‘Only the name has changed’
May 17, 2004
Three key players in the combination of the University of Nebraska-Lincoln’s former colleges of education and family and consumer sciences visited the ISU campus Monday to speak about their experiences with that merger.
Marjorie Kostelnik, dean of Nebraska’s College of Education and Human Sciences; Julie Johnson, chairwoman of Nebraska’s department of family and consumer sciences, and Tom McGowan, chairman of Nebraska’s department of teaching, learning and teacher education, met with ISU faculty and staff throughout the day to discuss Iowa State’s planned combination of the College of Family and Consumer Sciences and the College of Education.
Julie Tarbox, secretary to the provost, said the visitors also met with some work groups designated by the Planning Committee for the Combination of the Colleges of Education and Family and Consumer Sciences to assist them with certain aspects of the merger.
Overall, Kostelnik said, Nebraska’s experience with its college merger, which occurred last June, was positive.
When she was the dean of the family and consumer sciences college, she and the dean of the education college suggested a merger to the university’s chancellor as a way to save money, she said.
“I realize in some ways [that Iowa State’s merger] is being handled differently,” she said. “But even though it wasn’t mandated quite as yours was, we had already spoken this to the world — how could we back out?”
Johnson said that, at first, she had some important questions when the issue of a college merger came up at Nebraska.
“Were we just going to be taken over?
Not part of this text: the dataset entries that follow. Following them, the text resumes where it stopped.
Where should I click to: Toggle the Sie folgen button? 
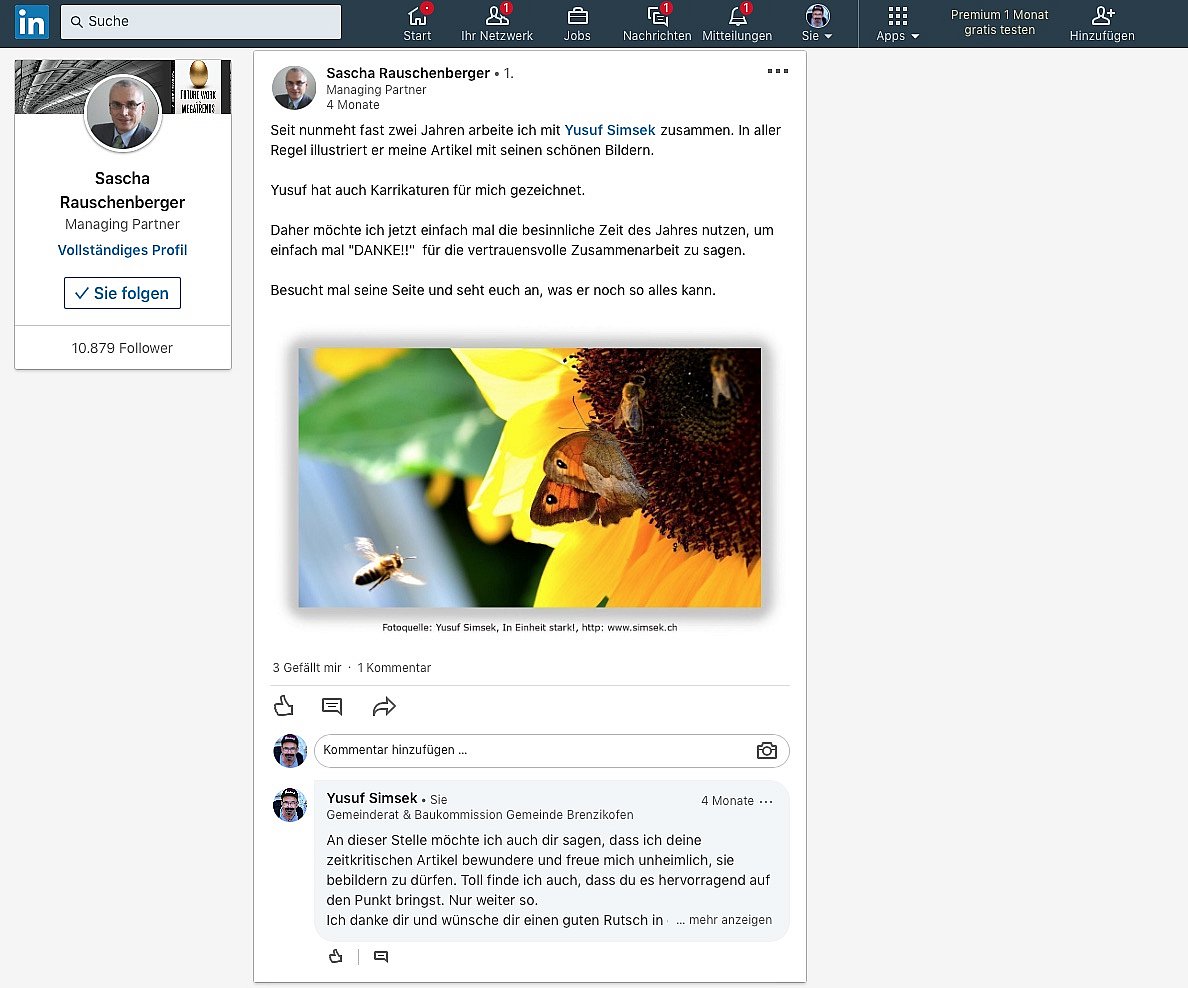pos(122,293)
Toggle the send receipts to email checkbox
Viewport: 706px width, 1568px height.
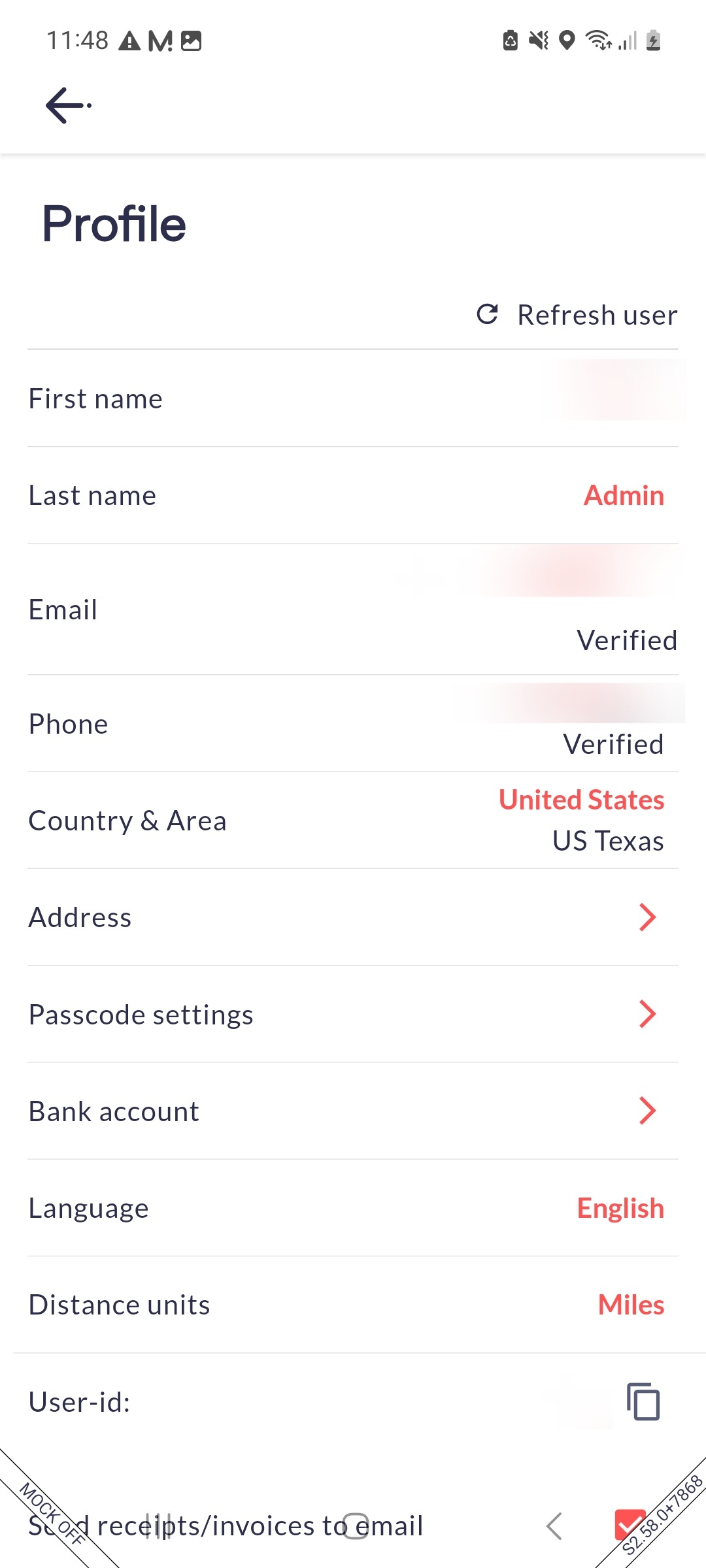click(x=630, y=1524)
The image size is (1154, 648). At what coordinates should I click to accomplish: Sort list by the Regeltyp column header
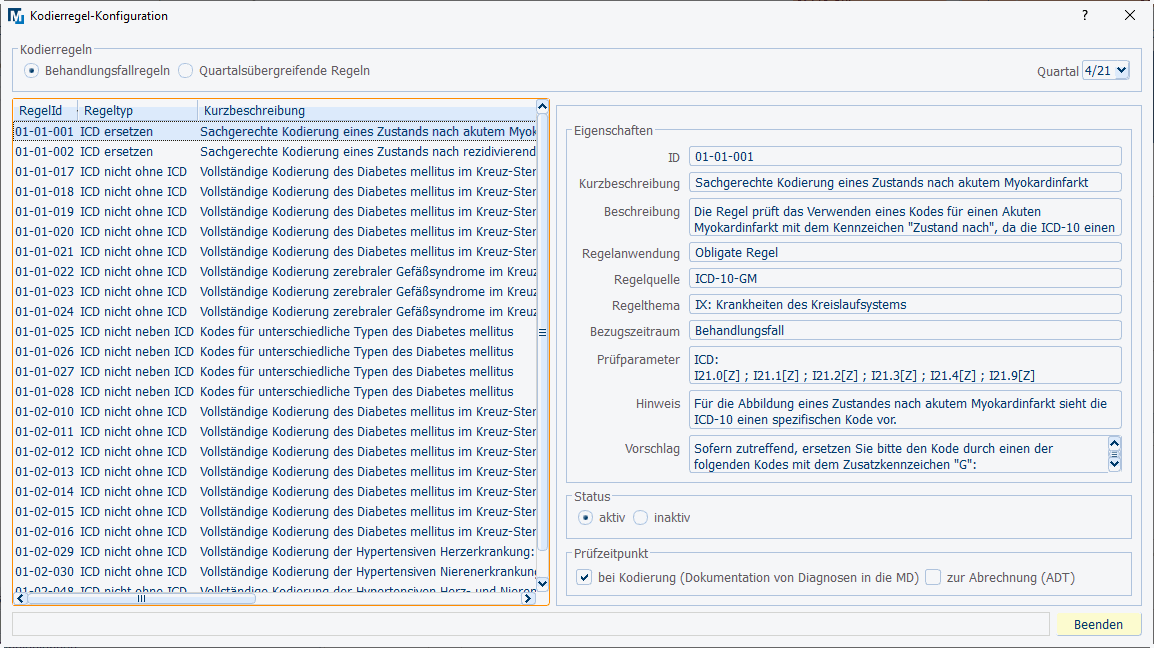click(x=137, y=110)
Would we still be valued persons?” she said.
“But then I considered, ‘Who is really thinking about the family?’ After seeing the similarities between the colleges, I saw that I could be true to serving families in a different way than I had before.”
Family and consumer science educators at Nebraska had been looking for a more seamless approach to education from childhood to old age, Kostelnik said.
“This was a way for us to put our money where our mouth is,” she said.
“It hasn’t all been roses, it hasn’t all been perfect, but now we can address the needs of children in a more holistic way.”
Kostelnik said remembering and honoring the history of the two former colleges is important in a merger because it is what the future of the new college will be built upon.
“There is a grieving process that needs to be completed, even by people who think this is a good idea,” she said.
“The two colleges both had a big blowout to celebrate their separate histories at the end of the school year.
We also had alumni write down their memories of the colleges, and we put them into notebooks we keep on display.”
The issue of identity was important to everyone involved in their college merger, Kostelnik said, but although naming the new college may have concerned them, it was not as central to the respect the college receives as they once thought.
“Students don’t come to a college, they come to a major,” she said.
“Names are important locally, but they’re not what establishes them nationally. I’m not trying to say identity isn’t important, but it resides in the students, in the work we do. We still have the same priorities, only the name has changed.”